In 2013, Gresham set a career-high with 11 penalties (including four offensive holds and four false starts) while also setting a career-high in fumbles (3). And he did this playing 14 games (tied a career-low) while only generating 46 receptions, 458 yards receiving and four touchdowns (all career-lows).
Its not that 2013 was a bad season for Gresham -- more like a shadow of a thought that would surface from time to time.
With the acquisition of Tyler Eifert, the declining numbers make sense. But the mistakes, the mental errors, are consistently causing headaches with Cincinnati's ambitious design to find positive growth.
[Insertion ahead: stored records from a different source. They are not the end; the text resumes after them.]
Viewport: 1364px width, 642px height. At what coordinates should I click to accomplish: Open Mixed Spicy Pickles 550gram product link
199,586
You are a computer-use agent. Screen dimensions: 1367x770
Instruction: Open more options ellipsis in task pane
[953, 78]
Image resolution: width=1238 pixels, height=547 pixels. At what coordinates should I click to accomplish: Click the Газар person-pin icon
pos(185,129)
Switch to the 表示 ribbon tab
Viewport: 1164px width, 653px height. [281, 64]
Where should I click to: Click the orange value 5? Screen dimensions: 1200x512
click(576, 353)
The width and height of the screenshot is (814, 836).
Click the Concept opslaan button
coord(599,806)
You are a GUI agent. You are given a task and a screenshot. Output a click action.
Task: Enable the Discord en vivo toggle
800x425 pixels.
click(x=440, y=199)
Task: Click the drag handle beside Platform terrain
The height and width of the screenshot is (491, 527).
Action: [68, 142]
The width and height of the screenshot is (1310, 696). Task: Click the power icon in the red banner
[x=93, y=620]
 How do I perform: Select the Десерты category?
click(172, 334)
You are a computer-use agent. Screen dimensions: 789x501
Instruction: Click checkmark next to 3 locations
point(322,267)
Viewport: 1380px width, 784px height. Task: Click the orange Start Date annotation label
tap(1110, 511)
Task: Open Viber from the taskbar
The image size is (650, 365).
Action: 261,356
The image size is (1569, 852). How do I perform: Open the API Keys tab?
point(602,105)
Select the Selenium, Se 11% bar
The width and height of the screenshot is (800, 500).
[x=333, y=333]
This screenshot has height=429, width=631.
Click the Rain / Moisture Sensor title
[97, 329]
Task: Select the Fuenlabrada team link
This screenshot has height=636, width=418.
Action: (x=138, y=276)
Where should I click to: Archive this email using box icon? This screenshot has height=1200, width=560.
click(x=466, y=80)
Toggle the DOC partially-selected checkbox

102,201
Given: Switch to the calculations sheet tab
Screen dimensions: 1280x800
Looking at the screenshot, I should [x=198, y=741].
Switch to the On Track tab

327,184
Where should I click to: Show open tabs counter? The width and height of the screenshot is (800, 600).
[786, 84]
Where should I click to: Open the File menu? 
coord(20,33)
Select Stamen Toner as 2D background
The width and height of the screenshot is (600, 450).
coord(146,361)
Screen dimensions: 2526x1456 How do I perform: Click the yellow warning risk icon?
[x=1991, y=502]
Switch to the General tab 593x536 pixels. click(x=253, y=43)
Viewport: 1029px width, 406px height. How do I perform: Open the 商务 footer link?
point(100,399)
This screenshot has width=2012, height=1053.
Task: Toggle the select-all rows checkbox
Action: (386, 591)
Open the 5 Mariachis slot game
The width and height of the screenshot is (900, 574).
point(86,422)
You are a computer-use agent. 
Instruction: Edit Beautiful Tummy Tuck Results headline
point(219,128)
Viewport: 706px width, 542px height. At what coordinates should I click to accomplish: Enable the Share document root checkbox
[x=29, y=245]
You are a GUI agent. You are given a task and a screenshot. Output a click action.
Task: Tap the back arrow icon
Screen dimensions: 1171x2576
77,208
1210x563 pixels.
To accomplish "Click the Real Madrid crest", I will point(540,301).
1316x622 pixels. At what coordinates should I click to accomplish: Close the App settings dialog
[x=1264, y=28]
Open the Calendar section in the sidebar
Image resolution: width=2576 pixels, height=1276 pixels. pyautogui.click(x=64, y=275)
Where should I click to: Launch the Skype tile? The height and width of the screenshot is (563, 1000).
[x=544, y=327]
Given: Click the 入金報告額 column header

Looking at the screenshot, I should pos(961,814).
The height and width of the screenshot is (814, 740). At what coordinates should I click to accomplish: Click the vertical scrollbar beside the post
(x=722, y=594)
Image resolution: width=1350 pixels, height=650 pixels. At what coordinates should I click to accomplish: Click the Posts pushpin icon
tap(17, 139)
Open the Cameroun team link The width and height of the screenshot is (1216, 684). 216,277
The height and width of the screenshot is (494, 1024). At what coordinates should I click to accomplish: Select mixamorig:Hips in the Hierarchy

On the other hand, the biggest misconception are the drops. Gresham dropped three "catchable" balls this season (for a drop rate of 6.12), which is, by far, his greatest season.
If Cincinnati were facing a salary cap situation, we could argue that Gresham would become a conversation within a front office debate on how to clear space -- especially as Gresham enters a contract year. We're not sure if he'd be worth much on the trade market, and we doubt Cincinnati makes the attempt. If they did, it wouldn't be a surprise.
Tyler Eifert (2nd season, 2014: $780,273)
Tyler Eifert left a positive impression on what can be accomplished, leaving the shadow of a massive upward arrow; a preview of a productive career. Yet, he was a victim of circumstance, the Mad Scientist, and Andy Dalton's obsession with A.J. Green, limiting his participation as the season wound down.
In four of the team's first five games, Eifert was targeted five times or more, posting 17 receptions for 212 yards receiving. In the final ten games (Eifert sat against the Ravens after a first-quarter injury against the Vikings), he was targeted five times or more in only once. However, if there were a misconception about Jermaine Gresham's drops, then we'll apply reality to Eifert, who dropped five of 44 catchable passes -- a drop rate of 11.36.
We're not exactly sure how new offensive coordinator Hue Jackson intends to use Eifert, but we'd be shocked if Cincinnati moved away from their traditional two-tight end set that characterized their usual packages earlier in the season.
Alex Smith (10th season, 2014: Free Agent)
Heading into the offseason as a free agent, Smith appears to be a strong candidate to re-sign at some point. The Bengals liked his versatility as an H-back, a blocking tight end and special teams contributor.
As the season progressed, Smith became the third-most used tight end, if we're including Orson Charles into the discussion. But not just that. Cincinnati would only keep three running backs and five receivers in their active gameday roster, favoring Smith.
Orson Charles (3rd season, 2014: $570,000)
We're classifying Charles as a tight end at this point -- since we're not doing a posting on H-backs and unless we're talking franchise tags, who cares.
Charles figures to stick around, especially with Hue Jackson putting so much work into the H-back last year. Could he replace Smith? Perhaps. But he needs to continue with development.
Kevin Brock (2nd season, 2014: $495,000)
A free agent signing after Tyler Eifert and Jermaine Gresham were dealing with late-season injuries. Will probably return for training camp competition.